News Release Issued by the International Secretariat of Amnesty International

AI INDEX: AFR 01/007/2003 21 July 2003

African Union: Adoption of the Protocol on the Rights of Women - positive step
towards combating discrimination and violence against women

The African Union's (AU) adoption of the Protocol on the Rights of Women in
Africa is a significant step in the efforts to promote and ensure respect
for the rights of African women.

Adopted on 11 July 2003, at the second summit of the African Union in
Maputo, Mozambique, the Protocol, among others, requires African
governments to eliminate all forms of discrimination and violence against
women in Africa and to promote equality between women and men.
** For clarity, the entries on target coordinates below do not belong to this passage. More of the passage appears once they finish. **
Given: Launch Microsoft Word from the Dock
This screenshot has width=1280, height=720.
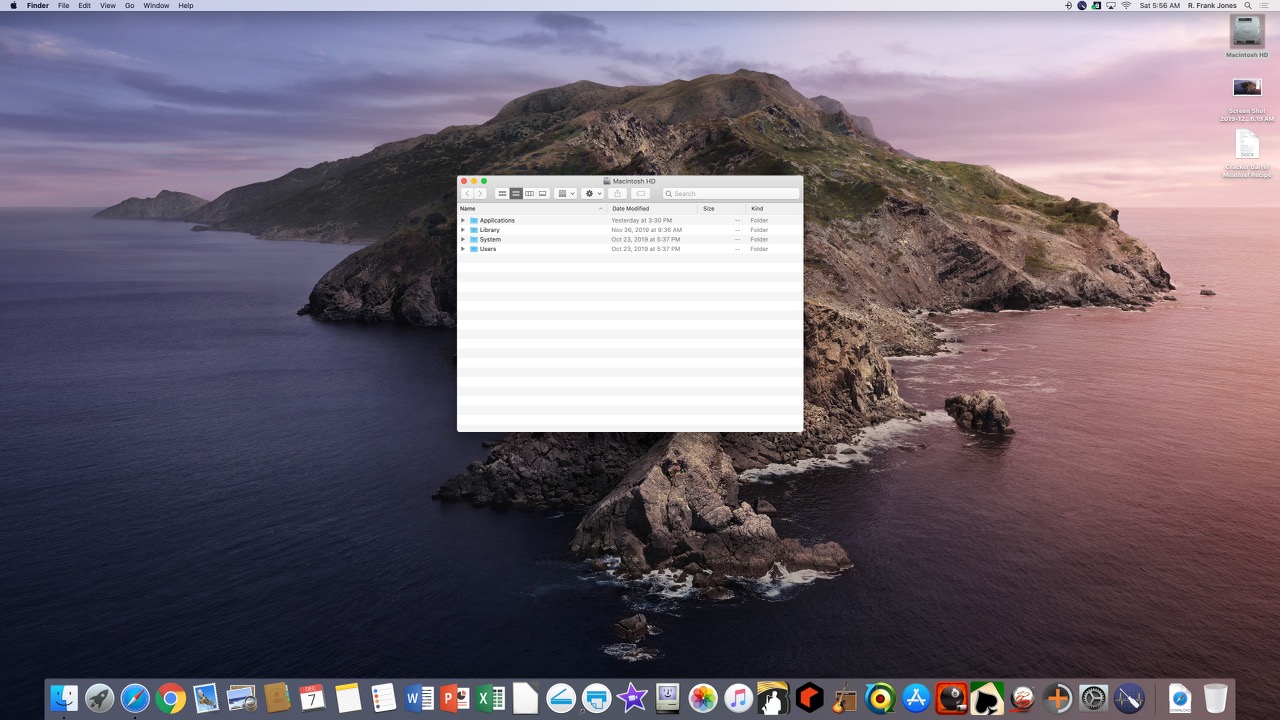Looking at the screenshot, I should (419, 698).
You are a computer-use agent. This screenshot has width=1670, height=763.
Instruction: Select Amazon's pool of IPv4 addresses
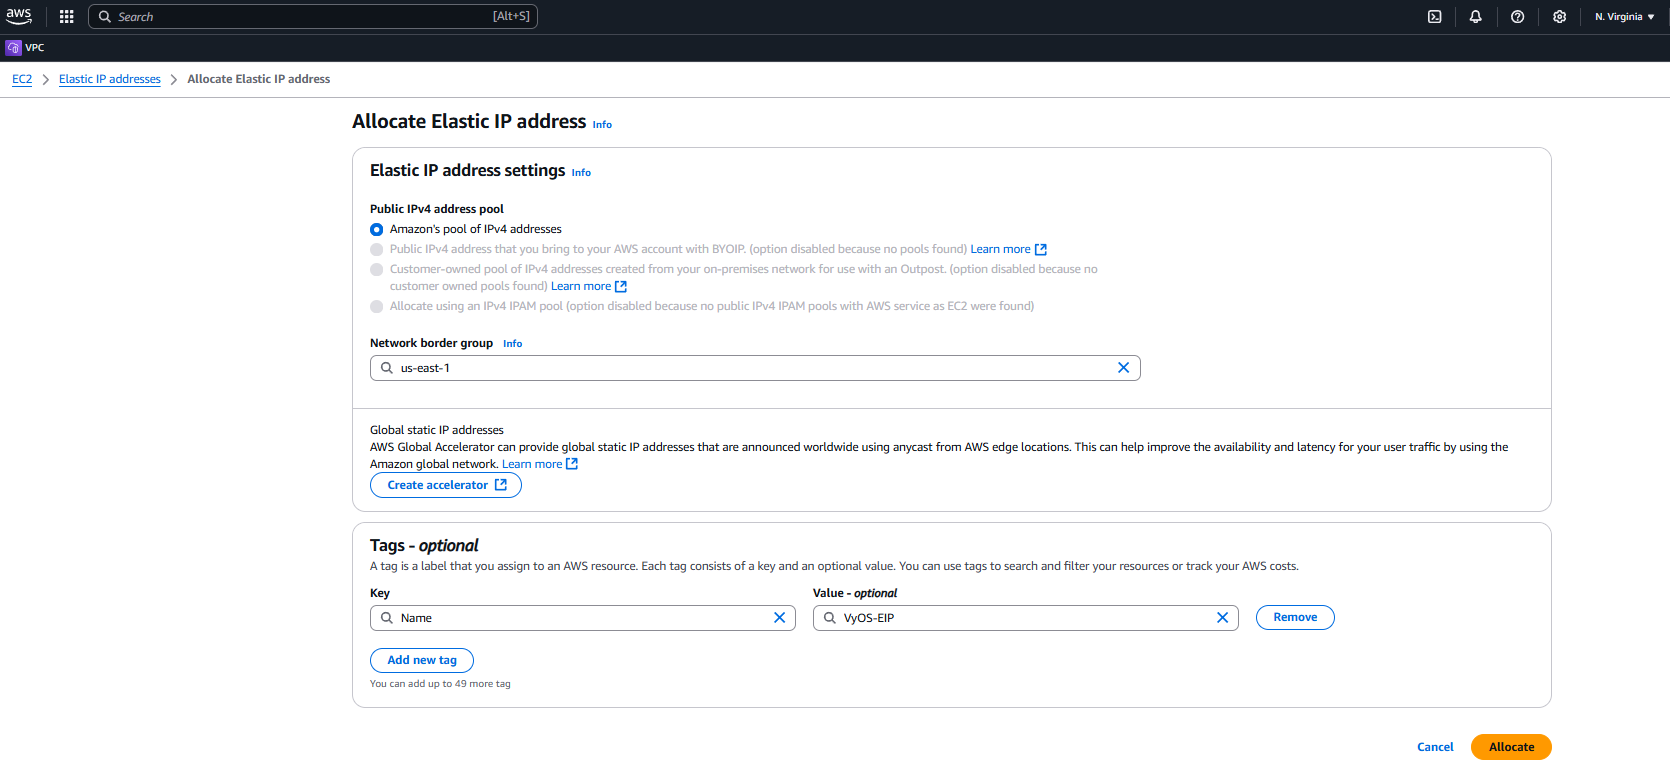pos(377,229)
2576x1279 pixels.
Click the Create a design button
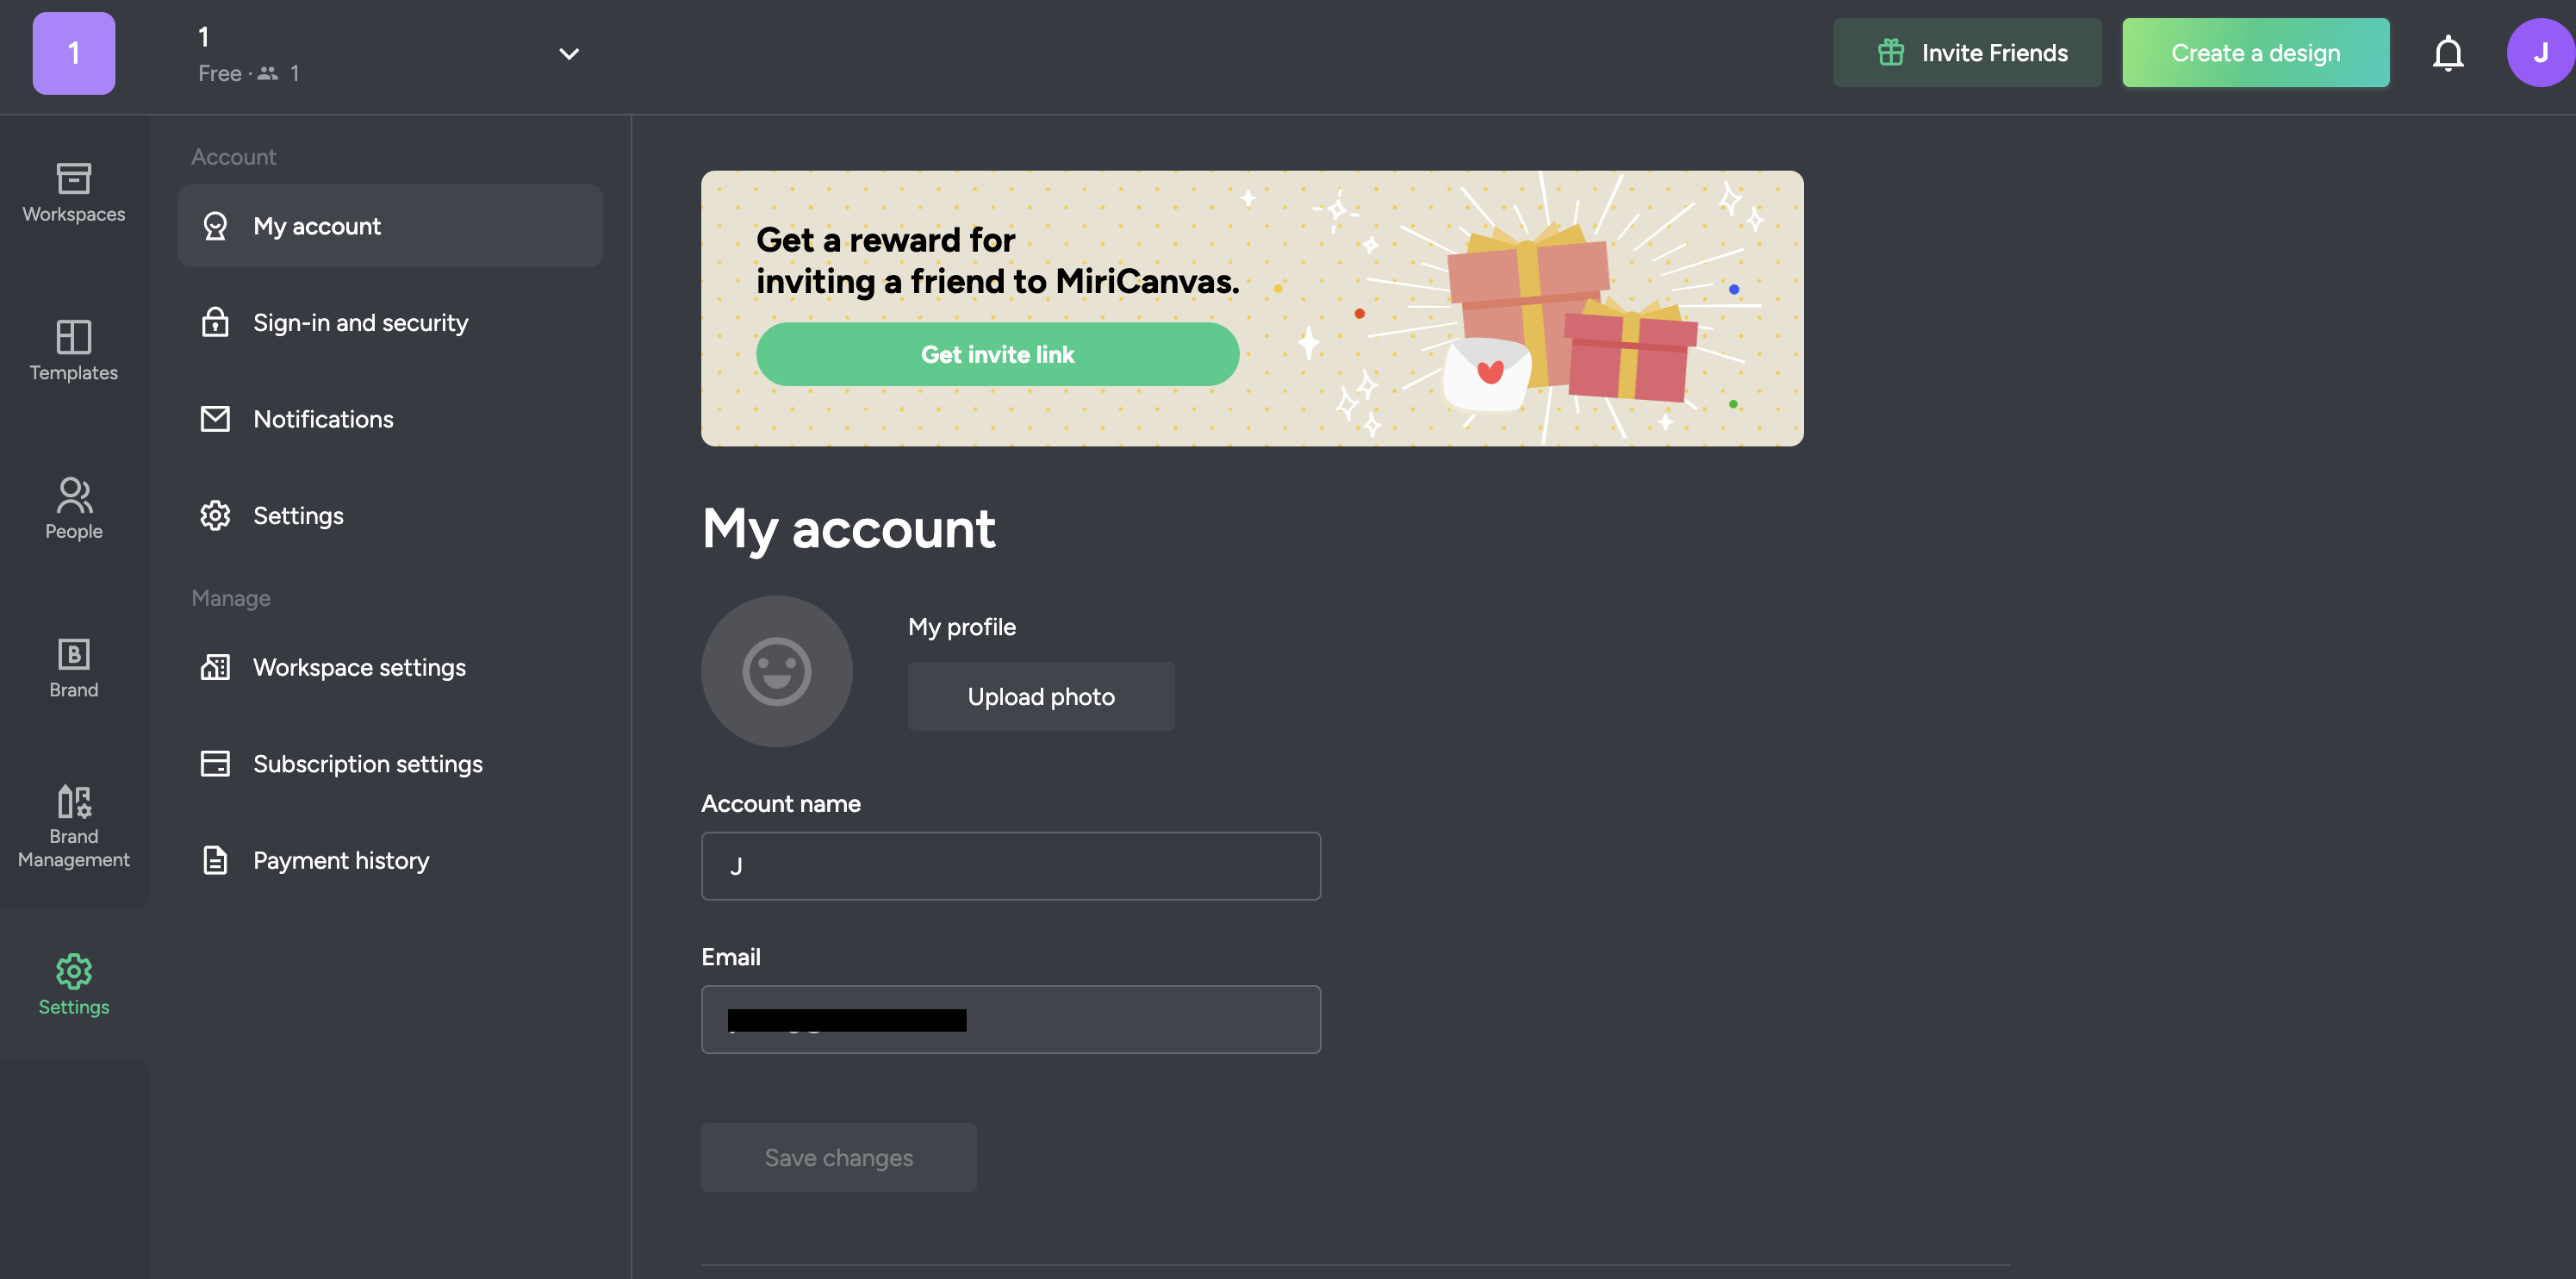click(2255, 52)
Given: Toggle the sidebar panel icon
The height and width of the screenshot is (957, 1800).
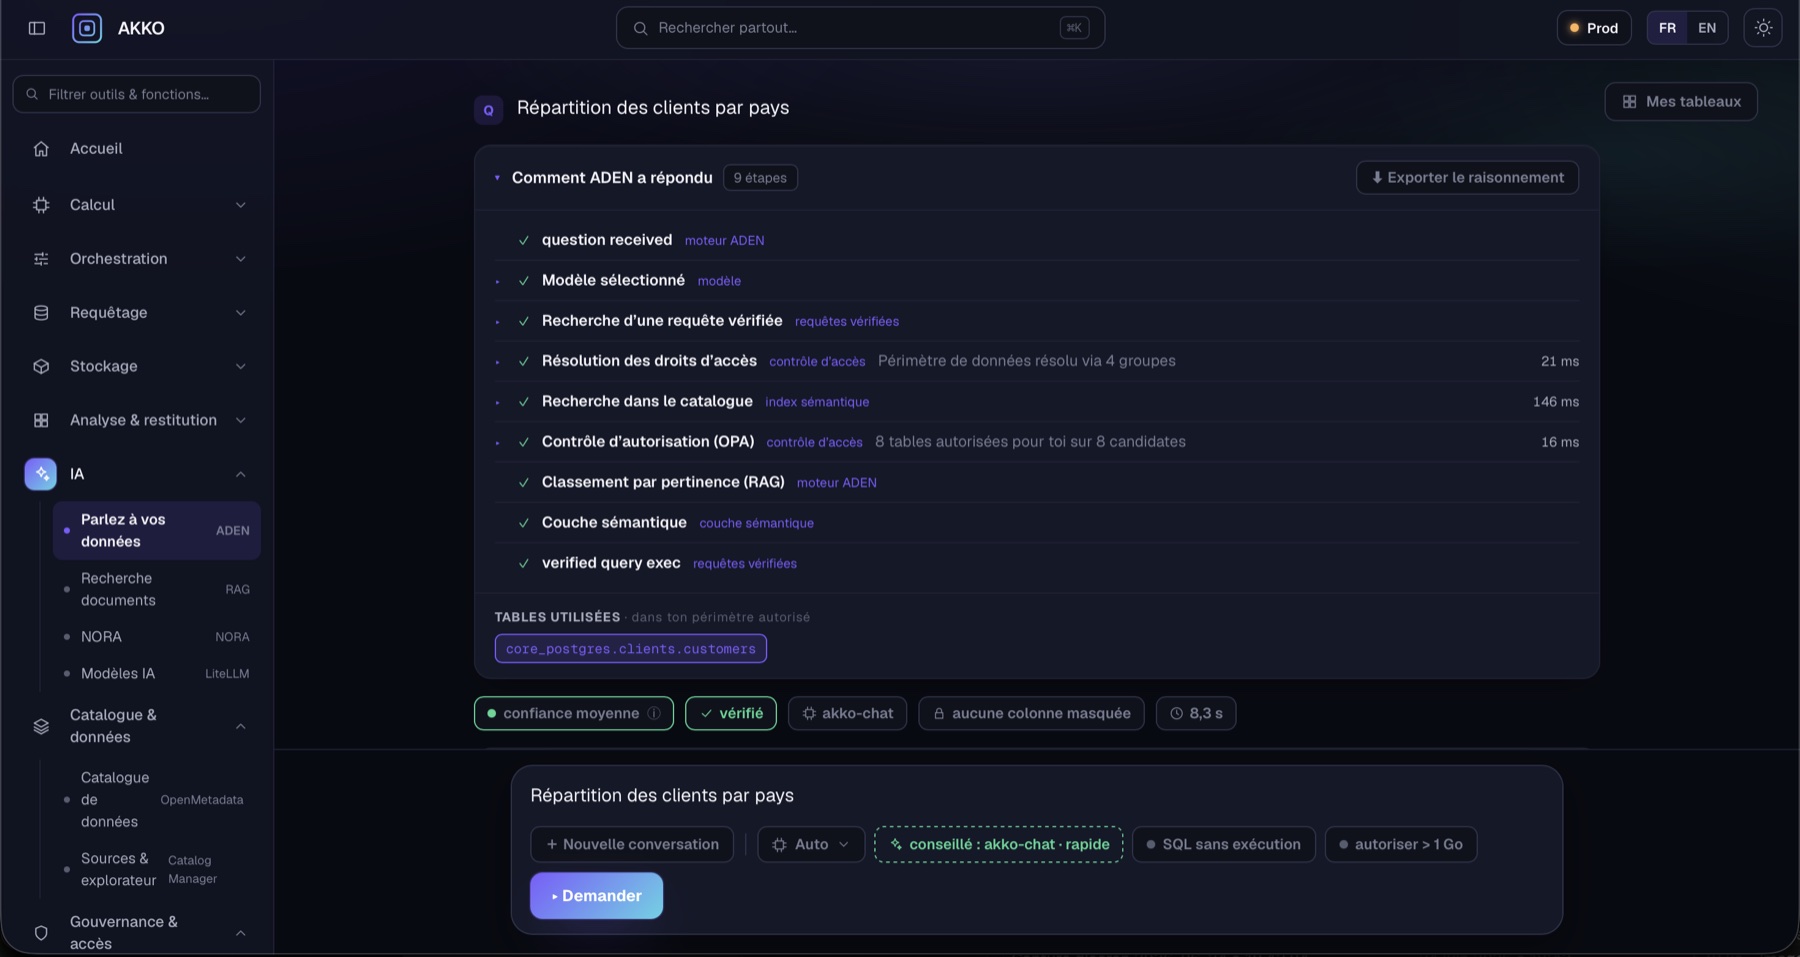Looking at the screenshot, I should (37, 28).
The Protocol also commits African governments, if they have not already
done so, to include in their national constitutions and other legislative
instruments these fundamental principles and ensure their effective
implementation.

In addition, it obligates them to integrate a gender perspective in their
policy decisions, legislation, development plans, and activities, and to
ensure the overall well-being of women. The Protocol will enter into force
after fifteen states have ratified.

In March 2003, Amnesty International urged the African Union ministerial
meeting convened in Addis Ababa, Ethiopia to agree on the measures to be
included in the Protocol to include provisions that would ensure greater
accountability of states to eliminate prejudices and practices that impede
African women's rights to equality and freedom from discrimination. The
organization also reiterated the need for African governments to send a
clear message that the human rights of women are inalienable, integral and
indivisible part of internationally human rights.

"Now that the Protocol has been adopted, African governments should show
their commitment to end discrimination and violence against women by
ensuring a speedy and full ratification to pave the way for a prompt entry
into force of the instrument, and its effective implementation," Amnesty
International said.

If fully ratified and implemented, the Protocol could become an important
framework for ending impunity for all attacks on human rights of women in
Africa." We urge all the fifty-three member states of the African Union to
pursue the process of ratification within the shortest possible time,"
Amnesty International said.

Background

The Protocol to the African Charter on Human and Peoples' Rights on the
Rights of Women in Africa was adopted on 11 July 2003 by the Assembly of
the African Union second summit in Maputo Mozambique.

The Protocol will enter into force thirty (30) days after the deposit of
the fifteenth (15) instrument of ratification. The Protocol will complement
the African Charter in ensuring the promotion and protection of the human
rights of women in Africa. Its provisions include the right to life,
integrity and security of person, right to participation in the political
and decision making process, right to inheritance, right to food security
and adequate housing, protection of women against harmful traditional
practices and protection of women in armed conflict. Others include access
of women to justice and equal protection before the law.

The implementation of the Protocol will be supervised by the African
Commission on Human and Peoples' Rights, the body established to monitor
compliance of states parties to the African Charter, pending the
establishment of the African Court on Human and Peoples' Rights. Also,
states parties to the Protocol commit themselves to indicate in their
periodic reports to the African Commission the legislative and other
measures undertaken to ensure the full realization of the rights recognized
in the Protocol. The first African Union Ministerial Conference in May 2003
in Kigali, Rwanda calls upon member states of the AU to take all necessary
measures for early adoption, ratification of the Protocol.